Tag: power purchase contracts

Wind industry is caught in a Brazilian steel-price trap

In Depth: Wind industry is caught in a Brazilian steel-price trap

High domestic steel prices are one of the main barriers to making future wind projects profitable in Brazil.

Developers are facing razor-thin margins after the two power tenders in August saw some projects awarded power-purchase contracts at less than R$100 ($58.30) per MWh.

Wind energy

High domestic steel prices are one of the main barriers to making future wind projects profitable in Brazil.

The price of steel is 50-70% higher in Brazil than on the international market. Belo Horizonte-based Usiminas — a former state-owned company privatised in the 1990s — enjoys a near monopoly on domestic steel plate supply, and the government allows it to set different prices for domestic sales and exports. At the same time, Brazil’s national development bank, BNDES, will not give developers full access to its funding unless at least 60% of a project’s equipment is produced in Brazil. That percentage is determined by weight, and towers can constitute 80% of a wind farm’s mass. Nearly all Brazilian developers depend on the bank’s cheap financing to make their projects viable, and BNDES does not consider foreign steel rolled in Brazil as local content, meaning that companies are generally unable to import from abroad.

Last year, BNDES was considering an exception to its rules for imported steel, but the proposal was shelved in August. Brazil’s steel industry is facing strong competition from imports, putting pressure on margins, so producers fiercely oppose any relaxation of local-content rules. “Clearly, if you want to play in Brazil, you have to get access to BNDES financing, and that exposes you to these steel prices,” says Brian Gaylord, an analyst with MAKE Consulting in Chicago, who specialises in the Brazilian market.

He says the high cost of steel plate makes towers disproportionately expensive in Brazil. Gaylord says some companies experimented with importing Asian steel for about a third of their requirements, but the strategy needs high volumes to create any real price advantage.

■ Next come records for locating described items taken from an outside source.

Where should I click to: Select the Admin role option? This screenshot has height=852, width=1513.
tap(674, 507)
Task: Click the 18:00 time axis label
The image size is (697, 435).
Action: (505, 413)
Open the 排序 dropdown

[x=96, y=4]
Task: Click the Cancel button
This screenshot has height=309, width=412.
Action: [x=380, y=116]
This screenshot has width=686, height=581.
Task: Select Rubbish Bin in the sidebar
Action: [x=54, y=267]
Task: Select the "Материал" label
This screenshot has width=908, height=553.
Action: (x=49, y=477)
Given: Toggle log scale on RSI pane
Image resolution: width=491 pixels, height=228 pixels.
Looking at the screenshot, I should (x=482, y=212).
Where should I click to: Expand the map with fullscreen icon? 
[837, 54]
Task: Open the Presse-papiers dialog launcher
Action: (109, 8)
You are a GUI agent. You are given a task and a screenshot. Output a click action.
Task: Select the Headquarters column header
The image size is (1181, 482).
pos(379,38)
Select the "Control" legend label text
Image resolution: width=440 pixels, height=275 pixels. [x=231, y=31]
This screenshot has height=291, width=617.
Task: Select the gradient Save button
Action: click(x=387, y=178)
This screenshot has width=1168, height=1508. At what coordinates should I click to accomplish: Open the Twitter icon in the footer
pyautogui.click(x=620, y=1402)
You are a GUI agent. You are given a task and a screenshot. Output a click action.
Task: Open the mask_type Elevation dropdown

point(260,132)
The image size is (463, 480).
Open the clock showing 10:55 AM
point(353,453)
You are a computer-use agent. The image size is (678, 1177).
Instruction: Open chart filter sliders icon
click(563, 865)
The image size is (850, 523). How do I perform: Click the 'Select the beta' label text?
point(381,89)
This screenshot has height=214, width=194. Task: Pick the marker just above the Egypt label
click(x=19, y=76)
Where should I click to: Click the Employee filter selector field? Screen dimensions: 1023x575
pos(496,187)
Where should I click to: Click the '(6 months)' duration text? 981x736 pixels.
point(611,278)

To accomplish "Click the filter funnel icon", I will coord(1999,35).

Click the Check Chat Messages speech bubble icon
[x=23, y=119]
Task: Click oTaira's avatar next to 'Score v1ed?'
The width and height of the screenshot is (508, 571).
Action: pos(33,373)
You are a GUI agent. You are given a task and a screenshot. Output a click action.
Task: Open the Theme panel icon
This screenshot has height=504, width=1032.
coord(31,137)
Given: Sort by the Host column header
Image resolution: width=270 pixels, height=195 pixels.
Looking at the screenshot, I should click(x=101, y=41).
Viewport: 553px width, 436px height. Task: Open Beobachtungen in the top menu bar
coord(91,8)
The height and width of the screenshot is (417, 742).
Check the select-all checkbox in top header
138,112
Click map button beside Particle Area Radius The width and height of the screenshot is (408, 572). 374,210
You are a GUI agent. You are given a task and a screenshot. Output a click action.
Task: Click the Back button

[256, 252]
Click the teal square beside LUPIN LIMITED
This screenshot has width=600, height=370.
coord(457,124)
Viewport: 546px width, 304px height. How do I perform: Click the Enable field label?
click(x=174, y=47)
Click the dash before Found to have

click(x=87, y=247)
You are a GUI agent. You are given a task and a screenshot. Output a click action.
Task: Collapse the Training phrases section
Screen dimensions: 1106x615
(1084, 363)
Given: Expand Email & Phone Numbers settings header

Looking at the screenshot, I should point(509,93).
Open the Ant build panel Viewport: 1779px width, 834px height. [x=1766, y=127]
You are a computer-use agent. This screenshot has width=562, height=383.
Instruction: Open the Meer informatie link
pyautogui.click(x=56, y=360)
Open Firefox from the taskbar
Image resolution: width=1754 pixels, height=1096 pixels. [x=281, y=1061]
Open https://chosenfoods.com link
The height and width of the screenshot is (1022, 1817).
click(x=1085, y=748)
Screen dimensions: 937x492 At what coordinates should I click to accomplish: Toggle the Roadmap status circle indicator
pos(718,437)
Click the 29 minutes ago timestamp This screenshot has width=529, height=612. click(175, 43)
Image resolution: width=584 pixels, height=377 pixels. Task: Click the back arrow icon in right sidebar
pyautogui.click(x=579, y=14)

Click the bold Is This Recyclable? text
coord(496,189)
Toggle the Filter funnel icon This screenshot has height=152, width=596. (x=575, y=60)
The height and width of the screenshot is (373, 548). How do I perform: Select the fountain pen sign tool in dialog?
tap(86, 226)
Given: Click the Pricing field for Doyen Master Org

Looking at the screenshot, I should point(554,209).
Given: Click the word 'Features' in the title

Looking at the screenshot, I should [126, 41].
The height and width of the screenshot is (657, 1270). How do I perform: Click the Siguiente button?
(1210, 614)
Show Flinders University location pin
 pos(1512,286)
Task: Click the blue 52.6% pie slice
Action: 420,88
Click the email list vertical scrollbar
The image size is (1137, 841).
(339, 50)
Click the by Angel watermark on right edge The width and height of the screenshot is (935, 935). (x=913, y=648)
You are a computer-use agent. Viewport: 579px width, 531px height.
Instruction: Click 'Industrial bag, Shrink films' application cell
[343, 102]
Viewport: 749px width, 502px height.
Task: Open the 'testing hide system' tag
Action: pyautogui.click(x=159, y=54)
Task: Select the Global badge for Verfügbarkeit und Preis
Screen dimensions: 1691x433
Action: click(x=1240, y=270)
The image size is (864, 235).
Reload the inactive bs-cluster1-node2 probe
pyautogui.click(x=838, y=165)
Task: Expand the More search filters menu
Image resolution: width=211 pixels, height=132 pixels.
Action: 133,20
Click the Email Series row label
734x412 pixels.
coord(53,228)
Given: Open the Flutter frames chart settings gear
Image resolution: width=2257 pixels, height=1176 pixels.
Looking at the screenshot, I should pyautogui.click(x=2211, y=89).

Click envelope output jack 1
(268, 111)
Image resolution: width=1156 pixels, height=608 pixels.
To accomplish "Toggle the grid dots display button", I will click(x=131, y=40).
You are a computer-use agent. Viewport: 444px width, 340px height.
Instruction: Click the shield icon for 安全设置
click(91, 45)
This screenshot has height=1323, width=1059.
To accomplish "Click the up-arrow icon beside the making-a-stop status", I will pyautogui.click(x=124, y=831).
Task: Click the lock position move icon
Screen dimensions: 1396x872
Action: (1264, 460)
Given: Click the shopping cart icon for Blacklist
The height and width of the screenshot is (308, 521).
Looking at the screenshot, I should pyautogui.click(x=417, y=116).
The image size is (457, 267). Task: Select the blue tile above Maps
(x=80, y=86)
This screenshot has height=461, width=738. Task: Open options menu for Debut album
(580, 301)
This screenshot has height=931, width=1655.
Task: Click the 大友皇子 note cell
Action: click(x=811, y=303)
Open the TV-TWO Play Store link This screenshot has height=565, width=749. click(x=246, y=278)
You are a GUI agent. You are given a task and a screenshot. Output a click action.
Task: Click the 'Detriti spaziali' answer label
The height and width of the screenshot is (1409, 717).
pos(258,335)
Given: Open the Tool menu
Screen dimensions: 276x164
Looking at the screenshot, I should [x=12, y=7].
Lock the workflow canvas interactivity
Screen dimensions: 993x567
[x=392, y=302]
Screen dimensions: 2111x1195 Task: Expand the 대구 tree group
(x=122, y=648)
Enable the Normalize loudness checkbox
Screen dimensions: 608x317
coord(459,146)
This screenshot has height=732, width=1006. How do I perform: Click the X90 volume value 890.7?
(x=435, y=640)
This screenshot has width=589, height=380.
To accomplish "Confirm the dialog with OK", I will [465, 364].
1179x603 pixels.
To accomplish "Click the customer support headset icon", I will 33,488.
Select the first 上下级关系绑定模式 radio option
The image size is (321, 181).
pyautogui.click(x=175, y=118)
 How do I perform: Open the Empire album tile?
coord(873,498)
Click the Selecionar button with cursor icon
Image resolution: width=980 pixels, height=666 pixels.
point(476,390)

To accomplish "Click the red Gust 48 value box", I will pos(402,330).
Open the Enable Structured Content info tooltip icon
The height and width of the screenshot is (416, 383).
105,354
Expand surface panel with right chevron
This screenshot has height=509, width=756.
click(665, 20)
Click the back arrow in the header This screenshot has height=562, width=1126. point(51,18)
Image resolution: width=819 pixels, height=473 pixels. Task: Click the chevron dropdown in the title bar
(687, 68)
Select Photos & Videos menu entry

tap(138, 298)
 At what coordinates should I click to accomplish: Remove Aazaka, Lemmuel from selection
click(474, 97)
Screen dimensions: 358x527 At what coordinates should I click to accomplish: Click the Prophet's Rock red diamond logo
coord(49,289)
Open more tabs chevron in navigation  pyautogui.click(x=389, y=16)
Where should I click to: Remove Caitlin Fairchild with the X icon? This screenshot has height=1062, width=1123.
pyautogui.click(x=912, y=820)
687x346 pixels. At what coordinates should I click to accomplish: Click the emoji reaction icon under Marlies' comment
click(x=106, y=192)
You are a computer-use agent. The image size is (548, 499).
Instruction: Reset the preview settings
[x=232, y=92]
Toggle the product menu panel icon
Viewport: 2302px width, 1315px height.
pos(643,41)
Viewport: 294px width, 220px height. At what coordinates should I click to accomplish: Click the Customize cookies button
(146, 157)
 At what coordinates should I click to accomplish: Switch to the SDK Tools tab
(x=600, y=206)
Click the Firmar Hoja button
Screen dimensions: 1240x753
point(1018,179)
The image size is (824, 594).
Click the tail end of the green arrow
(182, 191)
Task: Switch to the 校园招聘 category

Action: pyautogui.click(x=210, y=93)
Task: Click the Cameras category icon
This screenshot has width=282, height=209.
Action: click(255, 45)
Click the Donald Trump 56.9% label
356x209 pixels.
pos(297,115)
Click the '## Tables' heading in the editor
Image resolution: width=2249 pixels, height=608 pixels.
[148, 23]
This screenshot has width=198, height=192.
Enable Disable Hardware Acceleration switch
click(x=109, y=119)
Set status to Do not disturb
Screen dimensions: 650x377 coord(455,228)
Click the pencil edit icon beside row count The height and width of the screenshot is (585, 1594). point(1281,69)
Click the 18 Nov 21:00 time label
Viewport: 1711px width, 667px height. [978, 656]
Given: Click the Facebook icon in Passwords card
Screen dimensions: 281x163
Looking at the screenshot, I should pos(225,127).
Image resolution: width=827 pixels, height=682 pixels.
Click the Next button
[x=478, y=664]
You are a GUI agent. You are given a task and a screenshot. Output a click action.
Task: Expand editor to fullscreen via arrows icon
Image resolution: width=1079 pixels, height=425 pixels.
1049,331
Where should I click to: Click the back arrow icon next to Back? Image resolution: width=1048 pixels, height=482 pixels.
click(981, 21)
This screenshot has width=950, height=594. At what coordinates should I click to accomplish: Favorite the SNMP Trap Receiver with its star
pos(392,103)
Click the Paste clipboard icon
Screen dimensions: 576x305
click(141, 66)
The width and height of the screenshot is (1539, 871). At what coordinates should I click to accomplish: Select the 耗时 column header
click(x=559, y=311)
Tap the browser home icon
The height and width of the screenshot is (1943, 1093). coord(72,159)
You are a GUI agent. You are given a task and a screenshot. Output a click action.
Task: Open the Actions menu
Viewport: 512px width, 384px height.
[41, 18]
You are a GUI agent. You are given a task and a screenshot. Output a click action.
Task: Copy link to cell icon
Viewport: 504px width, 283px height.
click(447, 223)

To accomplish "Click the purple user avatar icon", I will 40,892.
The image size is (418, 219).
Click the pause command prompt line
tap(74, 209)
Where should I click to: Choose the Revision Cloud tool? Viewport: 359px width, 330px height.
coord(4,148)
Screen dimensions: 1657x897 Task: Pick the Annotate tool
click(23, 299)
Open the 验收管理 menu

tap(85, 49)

Wind turbine manufacturers, developers and industry representatives are highly critical of government policy, and are increasingly looking to concrete towers as an alternative.

“Obviously they [Brazil] want to build a steel industry and they are doing it by artificially raising prices,” Steve Sawyer, secretary-general of the Global Wind Energy Council, tells Recharge. “It’s good for the steel industry, but bad for everyone else.”

“It’s the prerogative of a sovereign state,” says Alstom’s vice-president for wind, Alfonso Faubel. “Steel is used in development, so if you want development to take place you are always going to have certain conditions of local content.”

But Edgard Corrochano, Mercosur director at Gamesa, which was one of the most aggressive bidders in the recent tenders, says he hopes the situation will change, with Usiminas becoming more competitive. “Either [Usiminas] gets with the programme and they have international prices in Brazil, or we are going to see a tendency to go to concrete towers. And as soon as that happens, it’ll be very difficult for it to come back to steel.”

Other manufacturers point out that steel towers, as well as being expensive, are difficult and costly to transport.

Suzlon Brazil chief executive Arthur Lavieri says: “Almost everybody is talking about concrete, and it’s not only because steel prices in Brazil are completely insane, but also because bringing steel tubes of 100-120 metres 3,000km from the biggest factories is simply not possible.”

However, concrete towers need to be made on site, which can be expensive.

“To take advantage of price advantages you need a big project size,” says Gaylord.

Leading local turbine manufacturer Wobben Windpower is experimenting with using mobile concrete plants to build the towers, while Vestas sales director Marcelo Hutschinski says his company can offer concrete towers for wind farms larger than 100MW.

Officials at some turbine manufacturers admit there are drawbacks to concrete, and say they have few alternatives to buying expensive steel.